### Supplied records
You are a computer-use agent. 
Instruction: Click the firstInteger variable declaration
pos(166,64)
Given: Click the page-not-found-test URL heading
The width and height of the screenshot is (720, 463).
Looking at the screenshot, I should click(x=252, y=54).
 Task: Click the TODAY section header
==
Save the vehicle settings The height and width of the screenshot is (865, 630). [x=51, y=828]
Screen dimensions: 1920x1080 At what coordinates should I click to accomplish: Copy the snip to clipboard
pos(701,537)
--
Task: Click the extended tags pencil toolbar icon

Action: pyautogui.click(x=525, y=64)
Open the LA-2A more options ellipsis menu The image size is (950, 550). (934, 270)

### What to produce
Please render the records starting at the line that contains "You are a computer-use agent." and ending at the line that contains "Task: Click the TODAY section header" as a JSON list of strings, one string per line, skipping blank lines.

### Final result
[
  "You are a computer-use agent. ",
  "Instruction: Click the firstInteger variable declaration",
  "pos(166,64)",
  "Given: Click the page-not-found-test URL heading",
  "The width and height of the screenshot is (720, 463).",
  "Looking at the screenshot, I should click(x=252, y=54).",
  " Task: Click the TODAY section header"
]